Safonov, A.; Marra, A.; Bandlamudi, C.; O'Leary, B.; Wubbenhorst, B.; Moiso, E.; Lee, M.; Donoghue, M.; An, J. A.-R.; Will, M.; Pareka, F.; Ahmed, M.; Nizialek, E.; Lukashchuk, N.; Sofianopoulou, E.; Liu, Y.; Huang, X.; Schultz, N.; Berger, M.; Scaltriti, M.; Reis-Filho, J. S.; Li, B. T.; Offit, K.; Norton, L.; Solit, D. B.; Shah, S.; Maxwell, K. N.; Couch, F.; Nathanson, K. L.; Robson, M. E.; Turner, N. C.; Chandarlapaty, S.; Razavi, P.

Abstract

Germline and somatic variants that drive breast tumorigenesis and therapeutic sensitivity are widely prevalent. The clinical and biologic significance of co-occurring disease-defining germline and somatic events have yet to be defined and exploited.

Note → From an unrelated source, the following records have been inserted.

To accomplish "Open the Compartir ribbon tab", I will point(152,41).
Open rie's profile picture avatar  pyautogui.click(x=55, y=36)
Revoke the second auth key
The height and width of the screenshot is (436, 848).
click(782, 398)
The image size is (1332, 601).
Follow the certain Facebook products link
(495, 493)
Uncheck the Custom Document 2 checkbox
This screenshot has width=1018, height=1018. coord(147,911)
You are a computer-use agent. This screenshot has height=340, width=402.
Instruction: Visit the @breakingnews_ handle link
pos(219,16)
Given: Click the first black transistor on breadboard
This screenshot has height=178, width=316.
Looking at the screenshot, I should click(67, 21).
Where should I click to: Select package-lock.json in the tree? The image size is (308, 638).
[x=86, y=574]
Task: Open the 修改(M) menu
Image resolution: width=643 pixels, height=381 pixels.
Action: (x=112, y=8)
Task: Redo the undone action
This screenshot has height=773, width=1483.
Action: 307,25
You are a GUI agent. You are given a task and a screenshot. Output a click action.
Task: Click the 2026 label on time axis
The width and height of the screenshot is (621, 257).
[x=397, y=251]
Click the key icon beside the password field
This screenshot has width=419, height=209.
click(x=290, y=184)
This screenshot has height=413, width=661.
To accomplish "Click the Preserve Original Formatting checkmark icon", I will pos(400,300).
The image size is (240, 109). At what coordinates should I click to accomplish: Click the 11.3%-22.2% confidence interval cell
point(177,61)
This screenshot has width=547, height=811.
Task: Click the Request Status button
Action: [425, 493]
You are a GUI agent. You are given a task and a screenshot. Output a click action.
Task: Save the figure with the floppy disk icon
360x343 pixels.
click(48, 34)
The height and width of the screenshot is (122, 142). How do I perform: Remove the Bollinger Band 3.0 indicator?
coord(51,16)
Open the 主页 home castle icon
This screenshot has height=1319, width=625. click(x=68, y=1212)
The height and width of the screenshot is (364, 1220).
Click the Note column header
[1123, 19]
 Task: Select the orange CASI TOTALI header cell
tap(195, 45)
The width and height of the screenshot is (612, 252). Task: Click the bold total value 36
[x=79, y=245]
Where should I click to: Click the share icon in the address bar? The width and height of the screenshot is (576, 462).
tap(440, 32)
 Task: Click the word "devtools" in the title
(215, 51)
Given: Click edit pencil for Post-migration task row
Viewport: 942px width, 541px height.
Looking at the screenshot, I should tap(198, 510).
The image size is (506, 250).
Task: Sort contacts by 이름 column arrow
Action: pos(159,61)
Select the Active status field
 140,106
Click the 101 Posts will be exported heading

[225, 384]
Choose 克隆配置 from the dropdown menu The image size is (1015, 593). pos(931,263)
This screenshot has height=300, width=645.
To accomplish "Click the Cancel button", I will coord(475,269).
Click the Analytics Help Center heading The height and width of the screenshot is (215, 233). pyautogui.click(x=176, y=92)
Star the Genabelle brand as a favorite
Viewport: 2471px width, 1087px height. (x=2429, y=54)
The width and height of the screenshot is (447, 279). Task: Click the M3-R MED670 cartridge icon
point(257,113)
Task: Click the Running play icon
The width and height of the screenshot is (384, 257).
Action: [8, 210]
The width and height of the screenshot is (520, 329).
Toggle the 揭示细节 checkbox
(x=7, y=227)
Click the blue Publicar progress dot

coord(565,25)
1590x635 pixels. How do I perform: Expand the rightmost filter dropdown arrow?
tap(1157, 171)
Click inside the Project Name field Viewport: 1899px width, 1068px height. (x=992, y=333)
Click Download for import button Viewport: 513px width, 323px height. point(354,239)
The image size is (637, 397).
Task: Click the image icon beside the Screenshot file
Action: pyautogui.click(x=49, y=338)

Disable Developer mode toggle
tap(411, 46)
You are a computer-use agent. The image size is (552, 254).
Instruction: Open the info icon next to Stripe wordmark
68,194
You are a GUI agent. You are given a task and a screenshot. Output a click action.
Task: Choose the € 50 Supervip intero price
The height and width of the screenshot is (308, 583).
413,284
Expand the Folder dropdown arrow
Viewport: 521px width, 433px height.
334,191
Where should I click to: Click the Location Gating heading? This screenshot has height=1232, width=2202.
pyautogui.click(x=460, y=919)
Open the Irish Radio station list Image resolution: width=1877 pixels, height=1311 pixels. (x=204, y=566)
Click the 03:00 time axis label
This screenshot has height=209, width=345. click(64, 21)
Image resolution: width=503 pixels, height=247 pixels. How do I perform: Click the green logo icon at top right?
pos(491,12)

Using multiple, independent clinical cohorts comprising over 4500 patients, we identify that pathogenic RB1 variants are enriched in gBRCA2-associated cancers, and manifest poor outcomes on standard-of-care frontline CDK4/6i plus antiestrogen combinations. We demonstrate gBRCA2-associated cancers commonly give rise to allelic configurations manifesting RB1 heterozygosity and readily lose the second copy through gBRCA2 loss-mediated homologous recombination deficiency (HRD)under the therapeutic pressure of CDK4/6i. The findings unveil a novel therapeutic strategy of targeting the underlying HRD through PARPi prior to CDK4/6i to intercept the deleterious RB1-loss trajectory. The work reveals how germline-somatic driven genomic configurations can shape treatment responses and be exploited in biomarker-directed clinical strategies.